■ Exercise
Retype the stretch of the test-suite instructions from "This file is" through "vprtrb input variables.".

■ Document
────

1. Submit the "run-standard-tests" script, specifying a machine, and
   the keyword "v6" (for Tests_v6) and either
   the index of a test case, i.e.
   (run-standard-tests name_of_machine v6 22) >& log_file
   or a whole range of test cases (two indices), i.e.
   (run-standard-tests name_of_machine v6 02 08) >& log_file
   or, if you want to run all the test cases of this directory
   (run-standard-tests name_of_machine v6) >& log_file
   This will send stdout and stderr to log_file.
   The script 'run-standard-tests', will create a subdirectory of ~abinit/tests/v6,
   with the name_of_machine and the
   date, where all the results will be placed.

2. In that directory, you will find for each test case that you have
   run, a log file (with the name of the test case), an output
   file, but also a 'diff.xxx' file, automatically created by making
   a 'diff' with respect to the "Refs" subdirectory output files.
   It contains output files from a recent version of the ABINIT code.
   There may be large differences in timing but there should only
   be minor differences in the output of physical quantities.

3. There is also a global report file, generated by the use of the
   fldiff script. Its name is fldiff.report . See the last
   version of the  ~abinit/doc/install_notes/install** file
   in the Infos directory for information about the use of this file.
   This file is the most convenient for a quick look at the correctness
   of results. When the results are not correct, one has often to
   rely on the 'diff.xxx' file to understand what was going wrong.


**********

Test cases:

 (Tests 1-20 concern ground state)

 01. Chain of Silicon diatomic molecules (4 Si2 molecules in the cell)
     Freeze oscillatory perturbations with different wavelengths and intensities,
     thanks to the qprtrb and vprtrb input variables.

────

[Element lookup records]

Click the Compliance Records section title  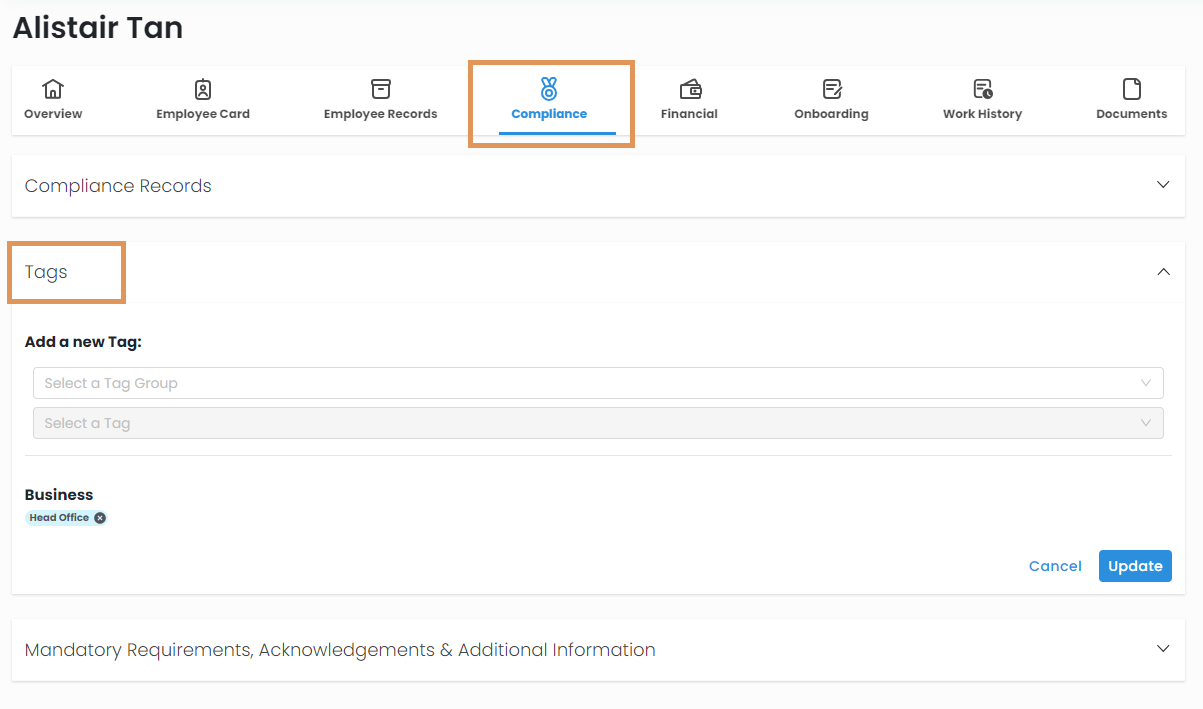(x=118, y=186)
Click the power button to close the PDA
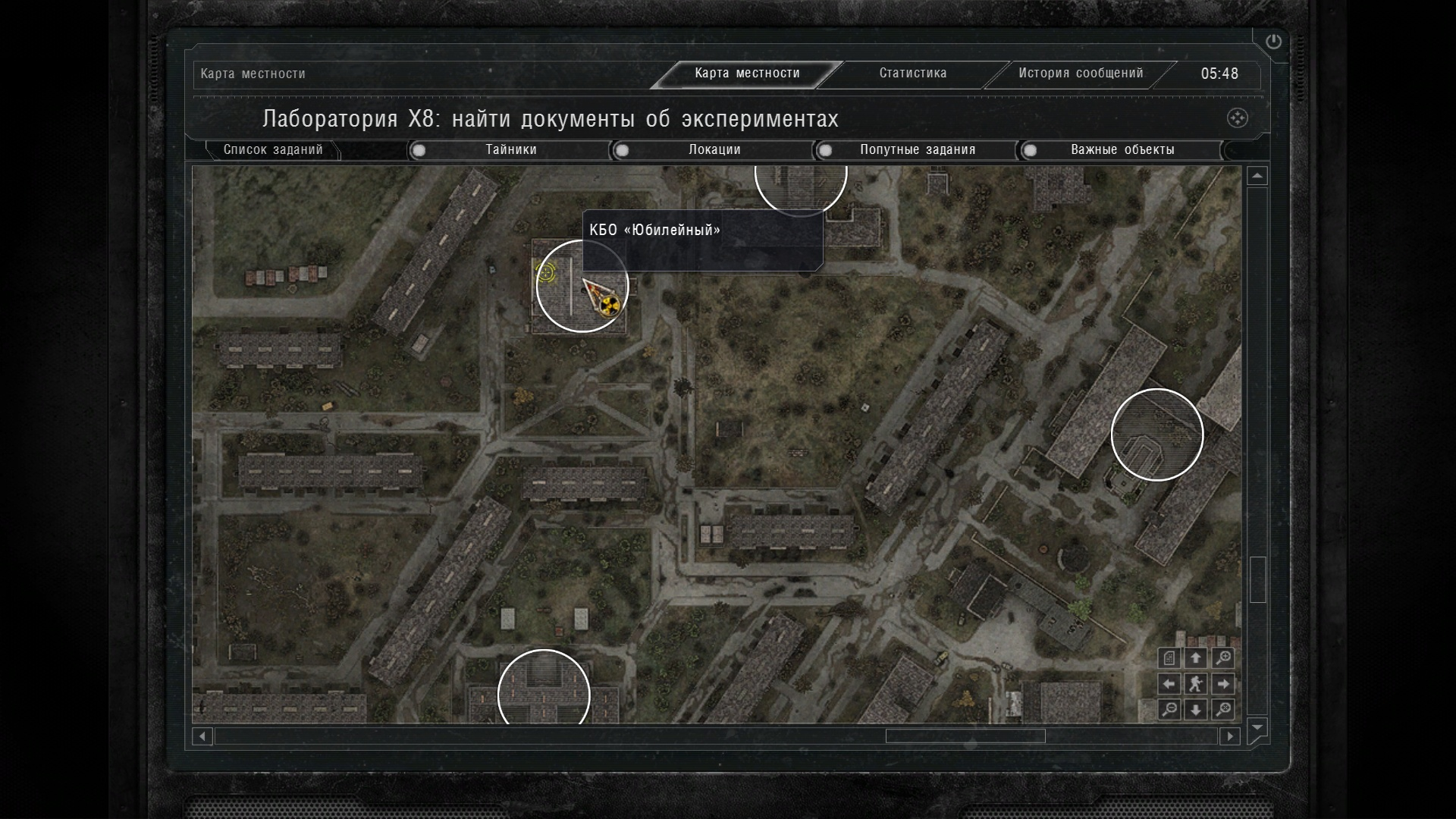Screen dimensions: 1456x819 1273,42
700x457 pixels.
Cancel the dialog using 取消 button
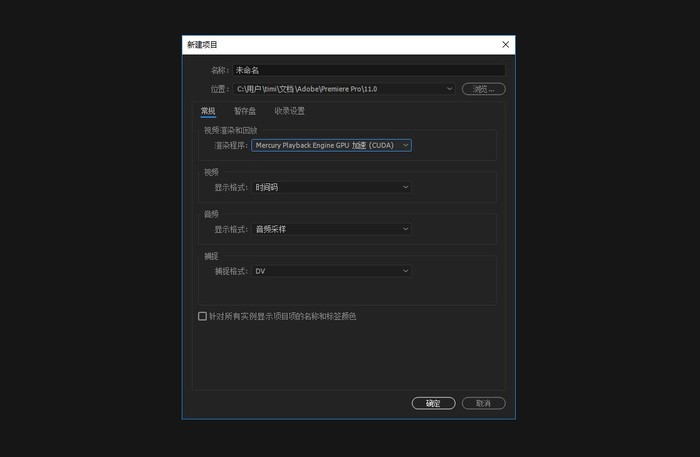483,403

────

■ Solution for this problem
This file is the most convenient for a quick look at the correctness
   of results. When the results are not correct, one has often to
   rely on the 'diff.xxx' file to understand what was going wrong.


**********

Test cases:

 (Tests 1-20 concern ground state)

 01. Chain of Silicon diatomic molecules (4 Si2 molecules in the cell)
     Freeze oscillatory perturbations with different wavelengths and intensities,
     thanks to the qprtrb and vprtrb input variables.